OpenAI’s latest threat report reveals that malicious actors, including those potentially linked to North Korea and Russia, are exploiting the capabilities of ChatGPT to conduct cyber crime and misinformation campaigns. The report highlights ten operations that were shut down, involving the generation of fake job applications and social media content aimed at undermining security and spreading disinformation. Among these, four campaigns were traced back to China, showcasing the use of artificial intelligence in crafting deceptive online personas and generating resumes. The threat report also noted that some operators used ChatGPT to develop malware, while others created fake accounts to spread election-related misinformation in Germany.
The New York Times has reported on the acquisition of secret Russian intelligence documents that were advertised online by a cybercrime group known as Ares Leaks. The documents include a directive from Russia’s domestic security service, revealing insights into the country’s counterintelligence operations concerning China. Ares Leaks announced the sale of these classified documents on the messaging app Telegram, claiming they originated from within the Federal Security Service. The New York Times confirmed the authenticity of the documents through consultations with six Western intelligence agencies, all of which verified their format and content. The documents indicate heightened concerns within Russia regarding Chinese espionage as the relationship between the two nations evolves.

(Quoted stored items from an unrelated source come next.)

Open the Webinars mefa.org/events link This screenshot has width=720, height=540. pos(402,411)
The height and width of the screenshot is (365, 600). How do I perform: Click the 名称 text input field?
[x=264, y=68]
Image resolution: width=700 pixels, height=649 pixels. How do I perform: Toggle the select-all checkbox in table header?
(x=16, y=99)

The report highlights the growing market for sensitive government documents, with Ares Leaks offering multiple tranches of Russian intelligence for up to $120,000.
Why do we care?
Microsoft 365 Copilot’s vulnerability highlights that AI agents with ambient access to data and intent execution (like reading emails and summarizing content) are not passive tools—they are autonomous actors. This requires rethinking endpoint protection, email filtering, and how we assess trust boundaries for LLM-based assistants.
Malicious actors are already using LLMs for social engineering, malware authoring, and disinformation. The fact that groups linked to North Korea, Russia, and China were detected shows this is state-level strategic usage, not script-kiddie experimentation.

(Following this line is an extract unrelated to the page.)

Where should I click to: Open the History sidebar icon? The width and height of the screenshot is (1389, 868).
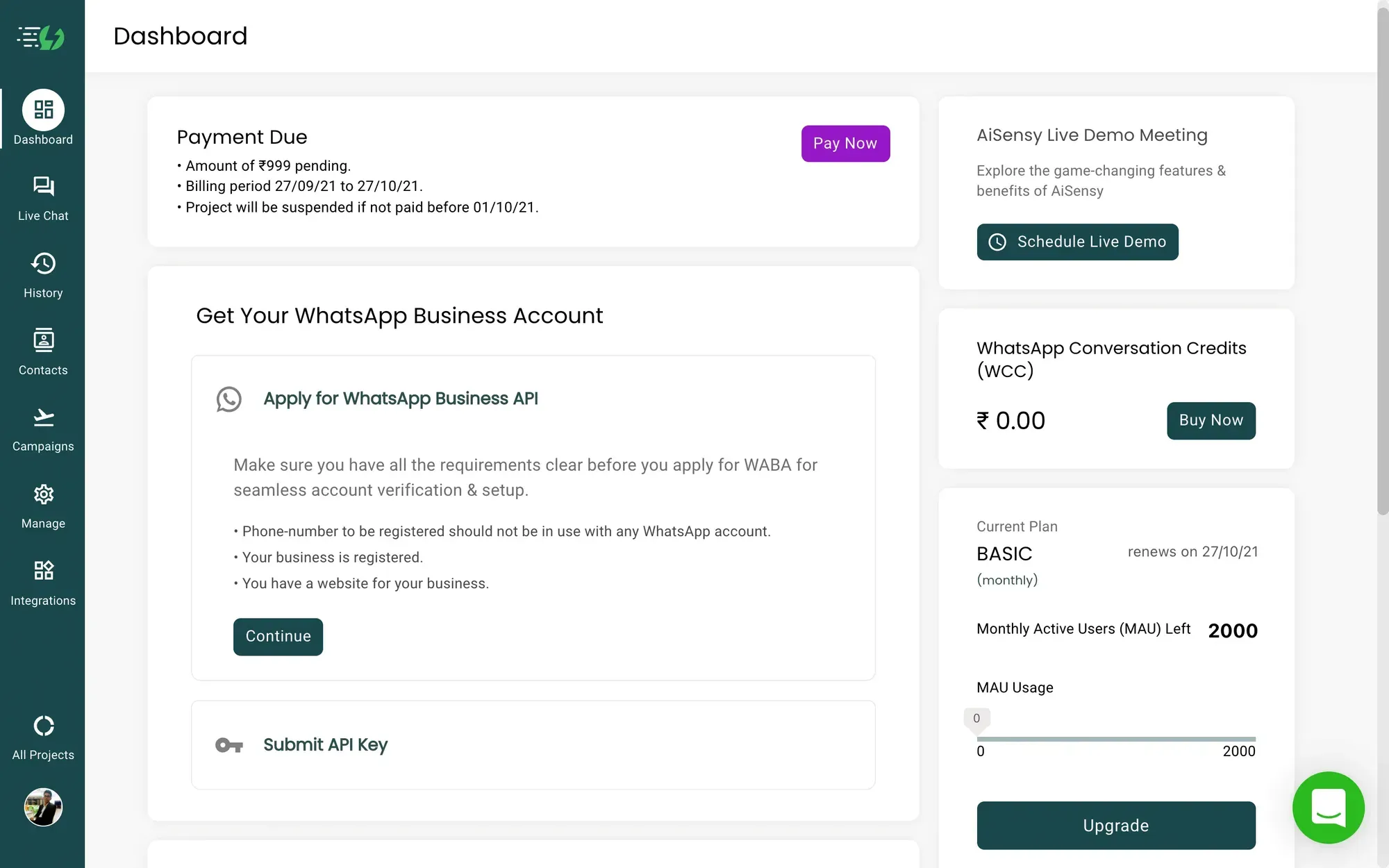[43, 264]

The Ares Leaks story adds another unsettling dimension—intelligence-grade documents are being commercialized on the dark web. That means the next breach isn’t just a ransomware event—it could be state secrets sold to the highest bidder, with downstream risk for anyone affiliated (via supply chain, vendors, or geopolitical alignment).
AI is no longer a theoretical security concern—it’s a present-day attack surface, both as a tool and as a target. IT service providers need to adapt their risk models accordingly:
- Reclassify LLM tools like Copilot as privileged agents, with defined boundaries and security monitoring.
- Begin training clients on AI-enabled threats, not just traditional phishing or malware.
- Invest in tools that provide visibility into AI-agent behaviors, not just endpoints or emails.
- Push vendors for clear threat modeling and response plans for their AI integrations—especially for zero-click scenarios.
And critically, this reinforces a long-term strategic truth: IT service providers that integrate security into every managed AI offering will differentiate, protect, and thrive. Those who treat AI as a checkbox feature risk exposing clients to the next generation of exploits.